* Begin Input data *

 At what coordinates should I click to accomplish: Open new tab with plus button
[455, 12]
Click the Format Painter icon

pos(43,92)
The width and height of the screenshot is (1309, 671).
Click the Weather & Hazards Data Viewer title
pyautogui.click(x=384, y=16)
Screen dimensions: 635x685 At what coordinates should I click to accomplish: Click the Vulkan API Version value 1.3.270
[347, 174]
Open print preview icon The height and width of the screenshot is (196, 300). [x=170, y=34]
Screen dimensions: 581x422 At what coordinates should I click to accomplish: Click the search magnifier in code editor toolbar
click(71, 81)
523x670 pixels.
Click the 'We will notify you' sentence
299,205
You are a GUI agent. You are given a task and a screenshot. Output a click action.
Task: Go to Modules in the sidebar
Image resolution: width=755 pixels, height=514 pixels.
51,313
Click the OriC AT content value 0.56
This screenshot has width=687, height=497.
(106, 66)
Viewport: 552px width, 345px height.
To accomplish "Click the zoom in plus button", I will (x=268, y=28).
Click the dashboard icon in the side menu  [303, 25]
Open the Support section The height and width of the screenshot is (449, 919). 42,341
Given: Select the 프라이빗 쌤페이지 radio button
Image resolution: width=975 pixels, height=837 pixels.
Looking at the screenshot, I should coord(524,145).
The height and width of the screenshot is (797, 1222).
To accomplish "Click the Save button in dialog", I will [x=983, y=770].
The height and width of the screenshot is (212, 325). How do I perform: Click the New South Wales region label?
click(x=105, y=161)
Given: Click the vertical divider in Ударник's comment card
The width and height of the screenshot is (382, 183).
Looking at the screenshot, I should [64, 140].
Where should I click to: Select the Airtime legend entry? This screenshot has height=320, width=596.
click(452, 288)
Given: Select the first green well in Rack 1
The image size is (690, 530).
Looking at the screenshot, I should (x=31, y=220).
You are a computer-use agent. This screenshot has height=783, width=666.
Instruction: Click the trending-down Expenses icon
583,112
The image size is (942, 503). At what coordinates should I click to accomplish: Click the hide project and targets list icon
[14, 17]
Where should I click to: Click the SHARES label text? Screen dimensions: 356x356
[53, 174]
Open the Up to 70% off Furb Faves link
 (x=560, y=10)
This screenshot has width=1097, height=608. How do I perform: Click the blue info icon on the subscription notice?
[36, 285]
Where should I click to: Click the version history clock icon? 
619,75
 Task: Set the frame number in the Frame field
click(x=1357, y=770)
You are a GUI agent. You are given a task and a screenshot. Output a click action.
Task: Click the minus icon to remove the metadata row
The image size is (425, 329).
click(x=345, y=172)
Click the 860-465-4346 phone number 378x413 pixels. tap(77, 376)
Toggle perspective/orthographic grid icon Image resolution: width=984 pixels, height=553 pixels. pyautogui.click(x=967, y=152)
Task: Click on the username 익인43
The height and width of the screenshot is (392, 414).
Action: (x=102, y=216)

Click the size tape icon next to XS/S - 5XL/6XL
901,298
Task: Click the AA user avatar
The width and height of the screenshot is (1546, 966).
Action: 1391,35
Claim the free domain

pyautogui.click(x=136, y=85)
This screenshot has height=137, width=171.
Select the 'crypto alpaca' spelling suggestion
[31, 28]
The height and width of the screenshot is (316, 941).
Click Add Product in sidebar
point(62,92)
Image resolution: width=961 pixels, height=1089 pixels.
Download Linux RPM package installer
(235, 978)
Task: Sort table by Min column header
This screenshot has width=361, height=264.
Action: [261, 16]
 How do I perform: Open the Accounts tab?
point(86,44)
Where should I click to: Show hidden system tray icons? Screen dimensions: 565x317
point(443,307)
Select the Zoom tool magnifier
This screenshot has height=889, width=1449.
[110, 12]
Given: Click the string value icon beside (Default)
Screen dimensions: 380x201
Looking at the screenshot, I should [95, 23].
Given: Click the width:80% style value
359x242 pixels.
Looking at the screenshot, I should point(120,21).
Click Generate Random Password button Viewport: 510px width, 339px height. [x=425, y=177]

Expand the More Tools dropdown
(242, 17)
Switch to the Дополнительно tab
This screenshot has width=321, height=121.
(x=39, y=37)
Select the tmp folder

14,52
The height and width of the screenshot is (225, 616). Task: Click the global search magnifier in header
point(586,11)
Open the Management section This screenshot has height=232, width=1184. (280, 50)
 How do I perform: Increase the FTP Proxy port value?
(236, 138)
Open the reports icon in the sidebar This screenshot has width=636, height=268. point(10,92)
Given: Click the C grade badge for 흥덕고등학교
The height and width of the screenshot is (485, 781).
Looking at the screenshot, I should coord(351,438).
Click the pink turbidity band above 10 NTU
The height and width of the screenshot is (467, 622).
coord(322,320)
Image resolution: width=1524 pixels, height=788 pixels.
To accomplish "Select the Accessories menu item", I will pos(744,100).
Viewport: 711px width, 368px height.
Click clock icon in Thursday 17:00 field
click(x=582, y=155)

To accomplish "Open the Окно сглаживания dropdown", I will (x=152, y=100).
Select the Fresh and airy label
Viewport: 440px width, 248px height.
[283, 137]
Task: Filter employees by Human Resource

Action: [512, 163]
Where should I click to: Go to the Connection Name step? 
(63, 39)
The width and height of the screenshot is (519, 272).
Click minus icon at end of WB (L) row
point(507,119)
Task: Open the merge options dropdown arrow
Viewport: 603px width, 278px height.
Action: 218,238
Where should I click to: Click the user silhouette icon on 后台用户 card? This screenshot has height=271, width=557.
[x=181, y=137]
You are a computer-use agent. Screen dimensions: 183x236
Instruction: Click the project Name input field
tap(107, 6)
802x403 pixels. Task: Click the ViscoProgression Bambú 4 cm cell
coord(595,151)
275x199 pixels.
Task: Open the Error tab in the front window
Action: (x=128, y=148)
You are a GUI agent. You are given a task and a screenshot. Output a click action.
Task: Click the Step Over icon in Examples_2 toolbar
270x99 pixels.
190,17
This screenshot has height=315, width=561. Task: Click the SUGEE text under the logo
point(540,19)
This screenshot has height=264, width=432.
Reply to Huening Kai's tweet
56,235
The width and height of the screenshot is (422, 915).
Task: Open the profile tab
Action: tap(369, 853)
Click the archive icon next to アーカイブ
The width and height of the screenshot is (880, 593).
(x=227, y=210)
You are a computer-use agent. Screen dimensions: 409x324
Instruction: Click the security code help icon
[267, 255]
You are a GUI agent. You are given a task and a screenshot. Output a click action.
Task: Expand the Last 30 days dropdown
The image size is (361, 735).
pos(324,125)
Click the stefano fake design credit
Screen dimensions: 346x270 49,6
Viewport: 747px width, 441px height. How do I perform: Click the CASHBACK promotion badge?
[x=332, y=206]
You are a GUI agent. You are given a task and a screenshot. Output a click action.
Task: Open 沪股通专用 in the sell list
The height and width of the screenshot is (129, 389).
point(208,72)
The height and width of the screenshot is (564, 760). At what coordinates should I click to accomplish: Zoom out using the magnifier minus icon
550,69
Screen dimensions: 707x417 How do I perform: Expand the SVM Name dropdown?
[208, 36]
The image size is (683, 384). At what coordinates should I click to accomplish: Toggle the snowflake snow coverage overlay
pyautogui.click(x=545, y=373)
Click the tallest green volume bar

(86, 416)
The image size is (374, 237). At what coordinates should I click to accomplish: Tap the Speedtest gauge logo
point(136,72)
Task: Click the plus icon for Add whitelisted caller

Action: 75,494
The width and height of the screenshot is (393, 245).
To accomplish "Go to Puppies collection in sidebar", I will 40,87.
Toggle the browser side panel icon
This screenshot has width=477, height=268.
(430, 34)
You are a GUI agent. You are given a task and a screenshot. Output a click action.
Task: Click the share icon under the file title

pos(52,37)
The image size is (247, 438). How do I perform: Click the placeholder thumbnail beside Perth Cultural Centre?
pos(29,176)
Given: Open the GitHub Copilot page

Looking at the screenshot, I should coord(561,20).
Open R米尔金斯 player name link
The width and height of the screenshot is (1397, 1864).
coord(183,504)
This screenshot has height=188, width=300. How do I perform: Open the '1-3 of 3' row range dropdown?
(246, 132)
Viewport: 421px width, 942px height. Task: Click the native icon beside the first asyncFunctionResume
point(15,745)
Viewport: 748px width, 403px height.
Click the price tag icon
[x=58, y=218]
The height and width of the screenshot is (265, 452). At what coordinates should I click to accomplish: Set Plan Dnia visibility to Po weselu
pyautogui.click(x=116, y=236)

* End Input data *

Collect every line of the records above that contains the word "project", and reproduce each such line in full.

The image size is (942, 503). At what coordinates should I click to accomplish: Click the hide project and targets list icon
Instruction: Click the project Name input field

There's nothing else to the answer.